| Textauszug |
Locarno 11: HASHOTER von Nadav Lapid

Yaara Pelzig in Hashoter

Yaron ist ein Hashoter, ein Polizist. Allerdings kein gewöhnlicher, sondern Teil einer israelischen Antiterror-Einheit, die normalerweise im Einsatz ist gegen arabische Terroristen, Selbstmord-Attentäter, Staatsfeinde… Yaron und seine Kampfgenossen sind eine verschworene Macho-Truppe, lauter Freunde, welche auch Familienleben und Freizeit teilen. Eine ganze Weile führt Nadav Lapid mit seinem Wettbewerbsbeitrag in diese Machowelt ein, der Film erinnert in der ersten halben Stunde an James Mangolds Copland. Yarons Frau ist hochschwanger, einer der Freunde in der Truppe hat einen Hirntumor und wird darum zum „fall guy“ bestimmt, dafür, die juristische Verantwortung zu tragen in einem Prozess, der den Freunden droht wegen des Tods zweier arabischer Zivilisten bei einem ihrer Einsätze. Die Idee dahinter: Wegen seiner Operation wird er nicht gerichtsfähig sein und das Verfahren wird schubladisiert.

Erschreckend ist nicht nur die Gewissheit und Überzeugung, mit der diese Männer ihren Job machen, sondern auch ihre völlig unironische Macho-Attitüde. Und gerade, wenn man denkt, jetzt habe man das in etwa begriffen, kommt ein Szenenwechsel.

Nun folgt die Kamera einer Gruppe junger Fanatiker, israelische Kids auf dem poetischen Terroristentrip, alles nach Lehrbuch und dem filmischen Vorbild der deutschen RAF-Filme. Einer der Jungen ist verliebt in das Mädchen, das Mädchen wiederum in den charismatischen Terror-Poet, allesamt sind sie Kinder reicher Eltern, und gemeinsam organisieren sie die Entführung zweier Millionäre aus einer Hochzeit heraus, um einen Fernsehauftritt zur Verlesung ihres Manifests zu erzwingen.

| Aufgabe |
Schreibe den Abschnitt der Filmkritik von „Erschreckend ist nicht“ bis einschließlich „Manifests zu erzwingen.“ neu und setze dabei „Idealisten“ an die Stelle von „Fanatiker“. Die Einträge gehören nicht zur Filmkritik, sondern sind gesondertes Material.

[Gespeicherte Dateneinträge]
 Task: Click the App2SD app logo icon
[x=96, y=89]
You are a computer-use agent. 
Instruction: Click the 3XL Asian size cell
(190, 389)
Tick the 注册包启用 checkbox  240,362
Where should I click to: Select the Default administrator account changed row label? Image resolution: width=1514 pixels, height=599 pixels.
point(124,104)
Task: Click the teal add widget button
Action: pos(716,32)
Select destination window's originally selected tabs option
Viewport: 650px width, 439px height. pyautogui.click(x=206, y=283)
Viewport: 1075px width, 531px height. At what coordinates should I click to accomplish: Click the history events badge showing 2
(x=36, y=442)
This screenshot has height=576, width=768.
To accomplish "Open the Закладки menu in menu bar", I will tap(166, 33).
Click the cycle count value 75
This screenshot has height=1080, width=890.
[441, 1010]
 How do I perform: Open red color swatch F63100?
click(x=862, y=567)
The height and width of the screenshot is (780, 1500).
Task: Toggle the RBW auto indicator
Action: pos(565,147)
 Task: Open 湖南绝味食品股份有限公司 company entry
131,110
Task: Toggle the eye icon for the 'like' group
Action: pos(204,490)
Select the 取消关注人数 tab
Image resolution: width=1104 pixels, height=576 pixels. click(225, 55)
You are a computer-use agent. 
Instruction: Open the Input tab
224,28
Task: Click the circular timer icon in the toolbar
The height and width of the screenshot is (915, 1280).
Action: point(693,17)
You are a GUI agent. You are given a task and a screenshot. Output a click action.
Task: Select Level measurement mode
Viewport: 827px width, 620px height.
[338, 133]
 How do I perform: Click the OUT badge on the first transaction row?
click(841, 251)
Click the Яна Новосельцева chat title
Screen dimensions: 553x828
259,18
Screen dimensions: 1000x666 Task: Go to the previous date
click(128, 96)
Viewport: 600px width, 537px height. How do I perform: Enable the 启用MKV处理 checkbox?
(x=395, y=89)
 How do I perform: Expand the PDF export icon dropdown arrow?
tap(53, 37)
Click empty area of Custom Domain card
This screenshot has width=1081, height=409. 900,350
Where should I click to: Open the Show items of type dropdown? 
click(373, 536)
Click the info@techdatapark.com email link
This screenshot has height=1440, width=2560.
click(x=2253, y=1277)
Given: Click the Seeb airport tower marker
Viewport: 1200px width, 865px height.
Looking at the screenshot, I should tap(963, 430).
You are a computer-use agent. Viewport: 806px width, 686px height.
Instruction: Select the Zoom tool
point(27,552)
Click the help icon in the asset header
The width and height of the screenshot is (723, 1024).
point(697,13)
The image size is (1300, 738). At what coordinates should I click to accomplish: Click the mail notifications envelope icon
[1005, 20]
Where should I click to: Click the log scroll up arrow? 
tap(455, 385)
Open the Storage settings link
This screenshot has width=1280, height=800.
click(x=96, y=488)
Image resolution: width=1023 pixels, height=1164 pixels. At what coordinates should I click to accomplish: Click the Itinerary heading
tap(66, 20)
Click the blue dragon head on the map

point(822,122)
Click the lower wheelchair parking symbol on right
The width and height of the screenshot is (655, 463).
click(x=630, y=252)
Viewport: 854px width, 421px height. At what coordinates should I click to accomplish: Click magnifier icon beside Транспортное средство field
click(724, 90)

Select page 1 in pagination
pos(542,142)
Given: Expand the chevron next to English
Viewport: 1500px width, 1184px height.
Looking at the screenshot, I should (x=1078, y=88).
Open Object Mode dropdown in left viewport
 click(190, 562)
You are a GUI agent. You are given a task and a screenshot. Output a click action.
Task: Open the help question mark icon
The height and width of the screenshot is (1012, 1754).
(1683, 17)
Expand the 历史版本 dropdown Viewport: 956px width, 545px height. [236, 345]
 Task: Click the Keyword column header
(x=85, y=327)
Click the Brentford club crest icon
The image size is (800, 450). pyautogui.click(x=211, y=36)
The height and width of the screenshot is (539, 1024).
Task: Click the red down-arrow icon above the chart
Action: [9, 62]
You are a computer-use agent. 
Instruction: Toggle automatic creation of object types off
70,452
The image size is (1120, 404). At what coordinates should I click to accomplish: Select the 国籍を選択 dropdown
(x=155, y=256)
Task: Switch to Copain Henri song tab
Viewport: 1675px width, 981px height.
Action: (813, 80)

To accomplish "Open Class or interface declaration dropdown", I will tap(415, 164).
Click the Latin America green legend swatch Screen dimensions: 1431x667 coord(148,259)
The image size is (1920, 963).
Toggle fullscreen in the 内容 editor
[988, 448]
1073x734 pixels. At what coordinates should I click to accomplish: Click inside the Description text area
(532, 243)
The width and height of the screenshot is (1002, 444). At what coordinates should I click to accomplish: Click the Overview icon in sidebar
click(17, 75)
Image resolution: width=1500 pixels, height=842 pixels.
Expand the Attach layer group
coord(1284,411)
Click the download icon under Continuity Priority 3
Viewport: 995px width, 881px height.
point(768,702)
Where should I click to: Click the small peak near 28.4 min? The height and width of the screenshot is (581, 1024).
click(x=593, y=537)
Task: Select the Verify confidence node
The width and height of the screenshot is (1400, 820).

| Lösung |
Erschreckend ist nicht nur die Gewissheit und Überzeugung, mit der diese Männer ihren Job machen, sondern auch ihre völlig unironische Macho-Attitüde. Und gerade, wenn man denkt, jetzt habe man das in etwa begriffen, kommt ein Szenenwechsel.

Nun folgt die Kamera einer Gruppe junger Idealisten, israelische Kids auf dem poetischen Terroristentrip, alles nach Lehrbuch und dem filmischen Vorbild der deutschen RAF-Filme. Einer der Jungen ist verliebt in das Mädchen, das Mädchen wiederum in den charismatischen Terror-Poet, allesamt sind sie Kinder reicher Eltern, und gemeinsam organisieren sie die Entführung zweier Millionäre aus einer Hochzeit heraus, um einen Fernsehauftritt zur Verlesung ihres Manifests zu erzwingen.